(Stored data)
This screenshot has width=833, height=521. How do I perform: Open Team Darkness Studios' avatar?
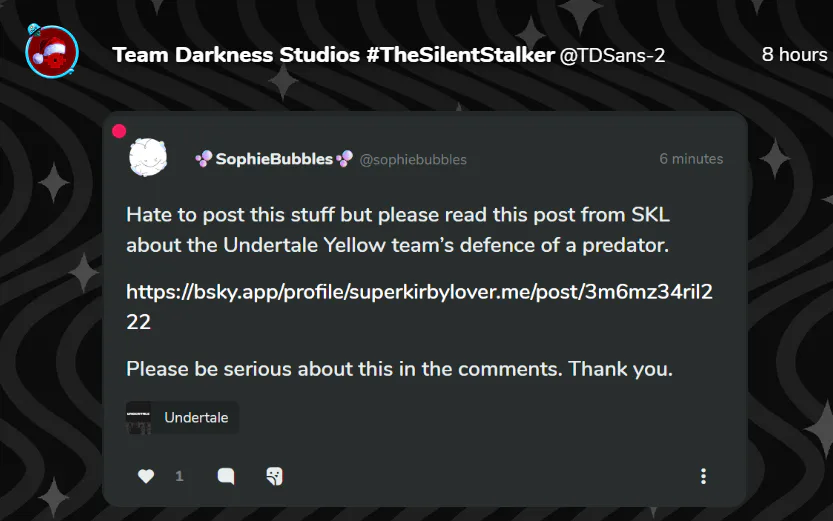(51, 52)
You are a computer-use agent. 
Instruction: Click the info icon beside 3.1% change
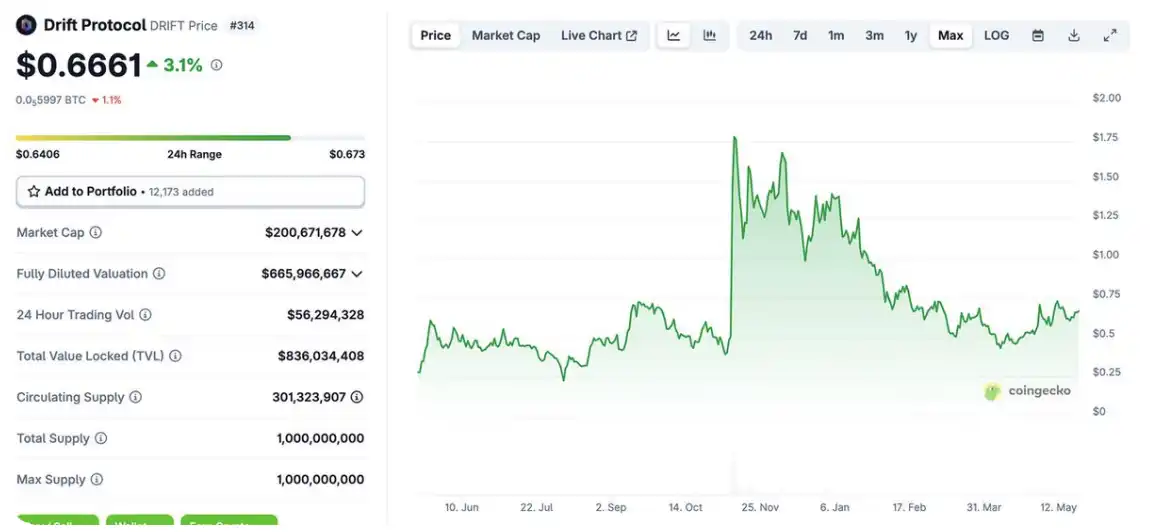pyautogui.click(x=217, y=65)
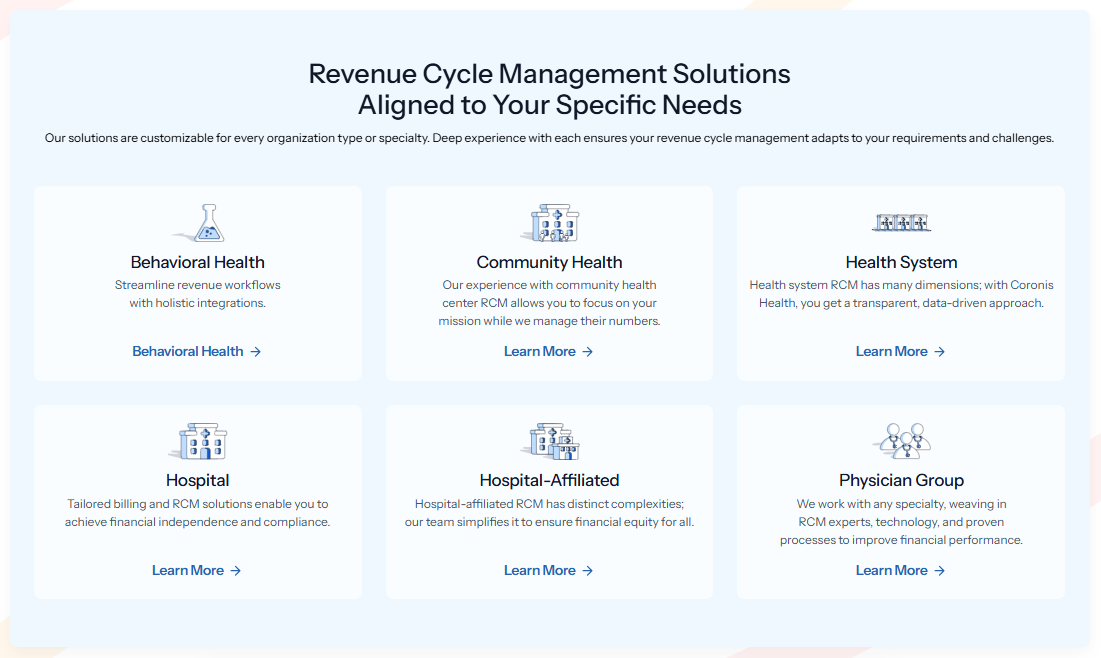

• **Problem details**
Where a picture appears in the data, omit it; restate the rest word for word.

• **Reply to the exercise**
This screenshot has width=833, height=521. How do I perform: Open Team Darkness Studios' avatar?
(51, 52)
You are a computer-use agent. 
Instruction: Click the info icon beside 3.1% change
pyautogui.click(x=217, y=65)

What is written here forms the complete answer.